There’s been a lot of second guessing (dozenth guessing?) and restarting. A lot of questioning and deciding and hemming and hawing and mind changing. I have whined and moaned and whined some more about what I was going to do and how I was going to do it. A lot of things felt sort of right and nothing felt completely right. I was psyching myself out, making things more difficult then they needed to be. As per usual.

So yeah, I started writing Hearts and Hazelnuts and then…it fizzed out. I didn’t write anything more for weeks.

It was kind of a hot mess. Not gonna lie. Okay, not it. Me. I was a hot mess. I get into my head and things get difficult. I make them difficult. I worry about things I don’t need to worry about and I block my own creativeness.

But finally, I got over the wall.

What’s changed? Well, I started writing this one in third person. It’s not something I usually do. I have done it. Flash fics in particular, but a couple of shelved books too. I love first person a lot. I love reading it and I love writing it. And because I saw things clearly from both MC’s POVs, I was going to try my hand at alternating first for this one. But that was one of the things that wasn’t quite right, wasn’t’ quite working. And so I was at a loss.

In the end, I thought what the hell. Give it a go in third and see what happens. And it’s working. I’m actually making progress! Check the word meter. Those are all words I wrote this past weekend. And I’m enjoying it. It’s definitely taking a shift in my thought process, but it’s working and I love these guys all over again.

The next book on my docket needs to be in third as well. That one also has a publisher deadline, and since it’s for a specific line, I don’t have a choice for the tense.
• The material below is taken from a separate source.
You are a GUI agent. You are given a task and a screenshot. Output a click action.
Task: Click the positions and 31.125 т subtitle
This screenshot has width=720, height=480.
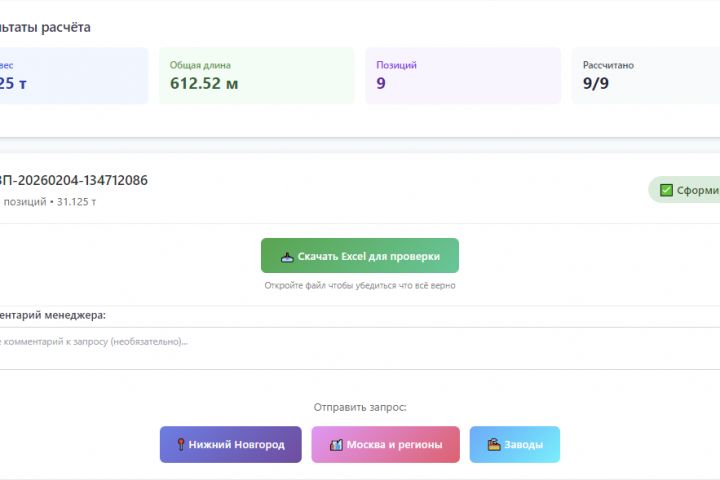point(50,202)
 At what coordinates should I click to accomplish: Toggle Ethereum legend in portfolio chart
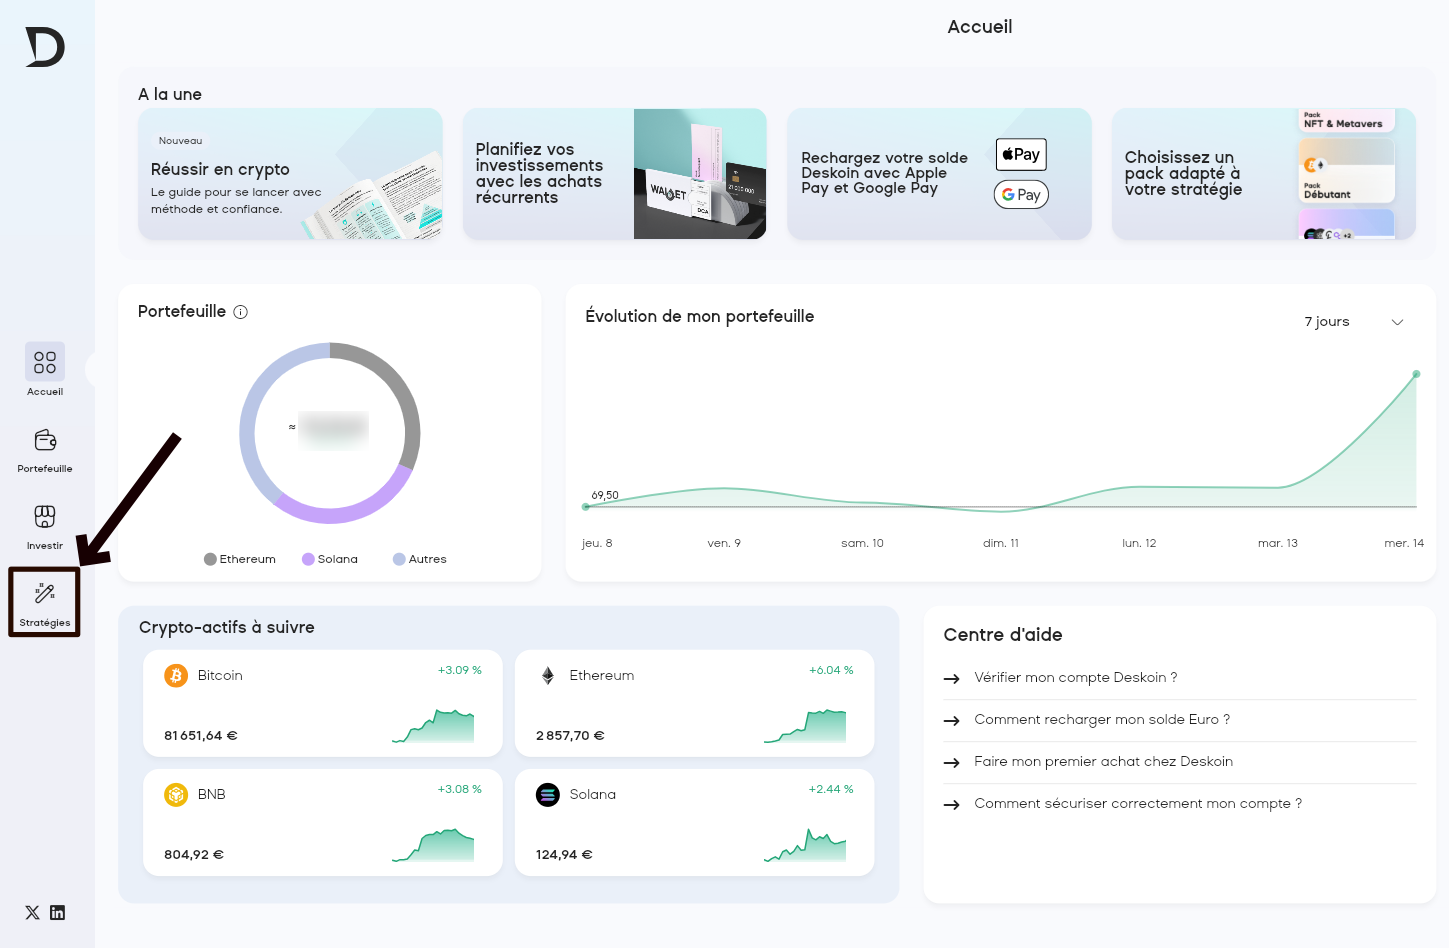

Which is fine, because I enjoy the crap out of that too. Maybe it’s not my preferred tense, but it definitely adds something to the story.

Will I switch to third permanently? No, I don’t think so. I love first person narratives too much. But now I’m a lot more comfortable writing in the tense that the story calls for. Hearts and Hazelnuts calls for it. Ghostwalker does too. And who knows what else will in the future.

But finally, after a very rough start, I’m making progress. And I’m loving it.